Oil prices rose on Monday as robust Chinese factory activity provided optimism for demand from the top importer.
At the time of writing, the price of West Texas Intermediate crude oil on the New York Mercantile Exchange was at $68.62 per barrel, up 0.9%.
Brent crude on the Intercontinental Exchange was $72.47 per barrel, up 0.9% from the previous close.
Robust manufacturing in China
A private-sector survey showed China’s manufacturing expanded at its fastest pace in five months during November.
“Oil prices have managed to stabilize into the new week, with the continued expansion in China’s manufacturing activities reflecting some degree of policy success from recent stimulus efforts,” Yeap Jun Rong, market strategist at IG, told Reuters.
China’s economic struggles have translated into poor oil demand from the country so far this year. This has weighed on global consumption as well.
However, the robust economic data from the country could indicate that crude demand may be holding for now.
Geopolitical tensions
The oil market will monitor developments in Syria closely.
Russian and Syrian jets have carried out a series of air strikes on Syrian rebels led by the jihadi group Hayat Tahrir al-Sham, who took over most of Aleppo in a shock offensive on Saturday and entered the city of Hama.
Syrian President Bashar Al Assad reportedly vowed to crush insurgents who had swept into the city of Aleppo.
Oil markets were cautious as they weighed whether tensions in Syria could widen into a bigger conflict in the Middle East.
Meanwhile, a truce between Israel and Lebanon-based Hezbollah came into effect last week. However, both sides have accused each other of ceasefire violations.
The situation remained tense in the region as the Middle East sits on more than half of the world’s oil reserves.
Last week, oil prices had slipped more than 3% after a ceasefire agreement was brokered by the US between Israel and Hezbollah.

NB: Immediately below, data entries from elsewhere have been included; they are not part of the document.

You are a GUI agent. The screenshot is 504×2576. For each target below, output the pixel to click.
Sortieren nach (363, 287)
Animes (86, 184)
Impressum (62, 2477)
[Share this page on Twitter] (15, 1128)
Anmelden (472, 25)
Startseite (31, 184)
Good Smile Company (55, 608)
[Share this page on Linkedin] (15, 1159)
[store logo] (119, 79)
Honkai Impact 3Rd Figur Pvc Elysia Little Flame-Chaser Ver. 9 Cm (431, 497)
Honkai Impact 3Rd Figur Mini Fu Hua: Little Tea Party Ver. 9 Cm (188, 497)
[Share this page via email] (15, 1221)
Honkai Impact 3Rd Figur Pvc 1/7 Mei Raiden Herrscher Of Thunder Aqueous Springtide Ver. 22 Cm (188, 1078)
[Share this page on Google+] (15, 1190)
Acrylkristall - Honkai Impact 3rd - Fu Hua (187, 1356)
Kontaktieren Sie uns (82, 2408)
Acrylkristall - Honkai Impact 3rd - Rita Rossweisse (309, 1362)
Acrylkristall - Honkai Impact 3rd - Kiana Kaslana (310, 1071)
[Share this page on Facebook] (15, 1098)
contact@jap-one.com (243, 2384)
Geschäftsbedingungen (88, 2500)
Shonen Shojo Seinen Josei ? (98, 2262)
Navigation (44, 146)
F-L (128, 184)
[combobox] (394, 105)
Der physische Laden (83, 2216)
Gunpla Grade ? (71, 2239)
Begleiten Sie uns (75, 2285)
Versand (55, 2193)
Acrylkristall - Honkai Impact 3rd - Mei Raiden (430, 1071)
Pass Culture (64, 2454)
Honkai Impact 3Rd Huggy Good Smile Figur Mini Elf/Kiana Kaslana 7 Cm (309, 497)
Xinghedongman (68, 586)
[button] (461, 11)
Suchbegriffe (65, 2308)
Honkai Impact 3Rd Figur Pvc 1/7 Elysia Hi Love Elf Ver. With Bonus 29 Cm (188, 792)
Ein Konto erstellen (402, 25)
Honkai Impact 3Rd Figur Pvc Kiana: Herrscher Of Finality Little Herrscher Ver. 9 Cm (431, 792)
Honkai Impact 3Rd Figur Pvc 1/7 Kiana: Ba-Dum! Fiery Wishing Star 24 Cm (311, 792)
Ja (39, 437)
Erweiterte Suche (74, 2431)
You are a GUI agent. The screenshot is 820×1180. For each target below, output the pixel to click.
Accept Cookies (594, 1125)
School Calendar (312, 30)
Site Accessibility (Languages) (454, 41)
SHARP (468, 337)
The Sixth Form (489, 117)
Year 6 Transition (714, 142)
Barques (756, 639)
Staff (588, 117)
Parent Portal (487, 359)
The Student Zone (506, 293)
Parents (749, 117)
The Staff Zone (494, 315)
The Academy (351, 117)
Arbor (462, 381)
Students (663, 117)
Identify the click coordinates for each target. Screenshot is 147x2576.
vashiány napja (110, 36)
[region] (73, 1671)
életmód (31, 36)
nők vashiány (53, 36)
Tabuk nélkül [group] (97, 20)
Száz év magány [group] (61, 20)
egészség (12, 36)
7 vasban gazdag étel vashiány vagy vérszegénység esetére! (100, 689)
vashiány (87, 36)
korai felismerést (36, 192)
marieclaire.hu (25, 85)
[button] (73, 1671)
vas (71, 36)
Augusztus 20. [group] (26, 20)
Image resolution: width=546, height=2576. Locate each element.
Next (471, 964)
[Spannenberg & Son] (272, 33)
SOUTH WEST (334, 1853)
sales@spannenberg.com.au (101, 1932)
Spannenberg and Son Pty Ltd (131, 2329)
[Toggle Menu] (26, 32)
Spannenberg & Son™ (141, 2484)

Falling risk to oil supply weighed on sentiments.
Additionally, concerns about an oversupply in the market also dragged down prices.
All eyes on OPEC+ meeting
The Organization of the Petroleum Exporting Countries and allies are scheduled to hold a ministerial-level meeting on Thursday. The meeting was originally scheduled for Sunday.
Uncertainties remain surrounding the meeting as traders speculated about the reasons for such a delay.
However, experts believe that oil prices are expected to trade in a narrow range ahead of the OPEC+ meeting.
Analysts at ING Group said in a note:
A handful of OPEC+ members are set to gradually bring 2.2m b/d of supply back onto the market next year. However, the oil balance does not need this additional supply as it will push the market into a large surplus.
“The challenge is that the group needs to find a balance between trying to support the market and limiting its loss in market share. Complicating matters still further, some members are still failing to stick to their agreed production levels,” ING analysts added.
The International Energy Agency expects a significant supply overhang next year in the oil market even without OPEC’s planned production increase from January.
Crude technical forecast
“Geopolitical instability and shifting production strategies continue to shape energy markets, emphasizing a volatile yet pivotal period ahead,” Arslan Ali, derivatives analyst at FXempire.com said in a note.
Immediate resistance for WTI crude prices are seen at $68.95 and $69.34, according to Ali.
Source: TradingView
According to Reliance Securities, the WTI January contract is currently trading above the pivot point of $68.57 per barrel.
The brokerage sees support for the contract at $67.45, followed by $$66.75.
As for Brent, support is seen at $71.75 per barrel, while resistance at $72.91, followed by $73.31, according to FXempire’s Ali.